Exercise aim: Whenever a line in the data holds the string "computer", pull that line out.

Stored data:
• • • • • • •

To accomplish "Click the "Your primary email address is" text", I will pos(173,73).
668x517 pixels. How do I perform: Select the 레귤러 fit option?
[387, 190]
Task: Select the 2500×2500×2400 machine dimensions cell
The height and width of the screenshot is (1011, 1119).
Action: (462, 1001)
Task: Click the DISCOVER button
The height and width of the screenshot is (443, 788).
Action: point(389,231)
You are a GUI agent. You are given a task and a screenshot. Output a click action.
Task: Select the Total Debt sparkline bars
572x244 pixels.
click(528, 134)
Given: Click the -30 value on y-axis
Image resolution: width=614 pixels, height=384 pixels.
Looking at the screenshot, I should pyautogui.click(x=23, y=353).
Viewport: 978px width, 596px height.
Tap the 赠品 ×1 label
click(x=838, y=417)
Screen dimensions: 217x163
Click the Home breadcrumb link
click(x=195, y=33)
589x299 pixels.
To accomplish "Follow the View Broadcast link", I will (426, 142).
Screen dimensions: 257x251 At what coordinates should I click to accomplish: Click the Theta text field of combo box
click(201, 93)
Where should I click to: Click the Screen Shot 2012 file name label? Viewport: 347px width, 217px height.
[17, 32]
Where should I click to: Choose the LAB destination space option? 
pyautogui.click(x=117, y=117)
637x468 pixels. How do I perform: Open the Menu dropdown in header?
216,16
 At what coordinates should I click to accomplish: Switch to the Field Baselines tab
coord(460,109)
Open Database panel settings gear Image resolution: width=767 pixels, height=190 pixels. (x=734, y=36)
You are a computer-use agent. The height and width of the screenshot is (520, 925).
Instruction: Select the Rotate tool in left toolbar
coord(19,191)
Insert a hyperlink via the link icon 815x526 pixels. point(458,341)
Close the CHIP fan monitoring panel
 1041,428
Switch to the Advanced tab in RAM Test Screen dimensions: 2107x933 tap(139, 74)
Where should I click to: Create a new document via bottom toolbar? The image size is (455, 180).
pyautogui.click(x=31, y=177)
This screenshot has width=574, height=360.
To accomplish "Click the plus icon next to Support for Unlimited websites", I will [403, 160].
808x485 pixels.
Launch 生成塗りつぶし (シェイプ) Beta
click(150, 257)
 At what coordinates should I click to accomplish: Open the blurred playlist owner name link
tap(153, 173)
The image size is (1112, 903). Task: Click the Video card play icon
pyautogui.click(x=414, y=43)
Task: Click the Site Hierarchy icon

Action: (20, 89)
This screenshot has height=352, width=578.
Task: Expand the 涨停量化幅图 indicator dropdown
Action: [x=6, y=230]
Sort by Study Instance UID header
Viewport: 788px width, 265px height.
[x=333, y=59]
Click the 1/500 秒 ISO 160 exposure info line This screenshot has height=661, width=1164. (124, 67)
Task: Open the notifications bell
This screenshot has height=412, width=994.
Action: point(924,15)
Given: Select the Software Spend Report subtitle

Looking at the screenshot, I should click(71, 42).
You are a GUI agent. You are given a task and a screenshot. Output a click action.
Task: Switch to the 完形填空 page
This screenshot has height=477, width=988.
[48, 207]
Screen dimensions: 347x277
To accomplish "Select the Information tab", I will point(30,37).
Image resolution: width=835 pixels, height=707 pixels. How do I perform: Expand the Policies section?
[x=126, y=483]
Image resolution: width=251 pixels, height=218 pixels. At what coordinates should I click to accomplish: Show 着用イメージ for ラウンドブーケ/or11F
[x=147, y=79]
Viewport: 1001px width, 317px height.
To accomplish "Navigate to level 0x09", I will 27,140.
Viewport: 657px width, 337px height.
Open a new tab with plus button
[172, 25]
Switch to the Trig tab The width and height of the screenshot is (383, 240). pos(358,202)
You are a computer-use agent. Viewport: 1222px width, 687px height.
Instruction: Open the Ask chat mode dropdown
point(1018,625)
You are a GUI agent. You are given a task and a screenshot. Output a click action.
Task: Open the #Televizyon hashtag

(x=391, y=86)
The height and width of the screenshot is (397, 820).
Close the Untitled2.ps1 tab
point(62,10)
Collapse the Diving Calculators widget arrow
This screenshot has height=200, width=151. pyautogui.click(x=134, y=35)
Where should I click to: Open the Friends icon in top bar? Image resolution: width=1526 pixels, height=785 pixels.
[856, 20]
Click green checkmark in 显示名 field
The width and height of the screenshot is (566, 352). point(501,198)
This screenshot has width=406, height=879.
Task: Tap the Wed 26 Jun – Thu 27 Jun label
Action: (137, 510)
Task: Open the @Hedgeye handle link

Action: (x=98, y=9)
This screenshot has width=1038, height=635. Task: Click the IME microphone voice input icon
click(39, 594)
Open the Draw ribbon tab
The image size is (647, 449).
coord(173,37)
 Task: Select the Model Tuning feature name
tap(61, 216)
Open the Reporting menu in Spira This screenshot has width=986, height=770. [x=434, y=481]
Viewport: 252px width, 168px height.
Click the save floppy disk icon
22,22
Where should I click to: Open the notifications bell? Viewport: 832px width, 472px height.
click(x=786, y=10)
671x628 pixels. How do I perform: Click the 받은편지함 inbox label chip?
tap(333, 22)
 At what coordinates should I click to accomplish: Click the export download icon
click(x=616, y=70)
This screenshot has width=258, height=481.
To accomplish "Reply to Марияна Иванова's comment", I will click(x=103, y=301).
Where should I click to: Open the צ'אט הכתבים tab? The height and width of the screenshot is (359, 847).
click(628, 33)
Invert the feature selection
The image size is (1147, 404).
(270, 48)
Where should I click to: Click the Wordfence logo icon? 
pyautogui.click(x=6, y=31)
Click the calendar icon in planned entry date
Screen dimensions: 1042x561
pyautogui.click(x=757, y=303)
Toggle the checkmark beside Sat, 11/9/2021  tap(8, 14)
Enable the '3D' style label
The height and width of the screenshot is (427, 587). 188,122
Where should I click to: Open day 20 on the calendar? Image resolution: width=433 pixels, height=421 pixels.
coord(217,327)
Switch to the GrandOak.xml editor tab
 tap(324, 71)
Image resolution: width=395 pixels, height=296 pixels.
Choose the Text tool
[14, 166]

• • • • • • •

Exercise output:
You are a computer-use agent. The height and width of the screenshot is (520, 925).
You are a computer-use agent. Viewport: 1222px width, 687px height.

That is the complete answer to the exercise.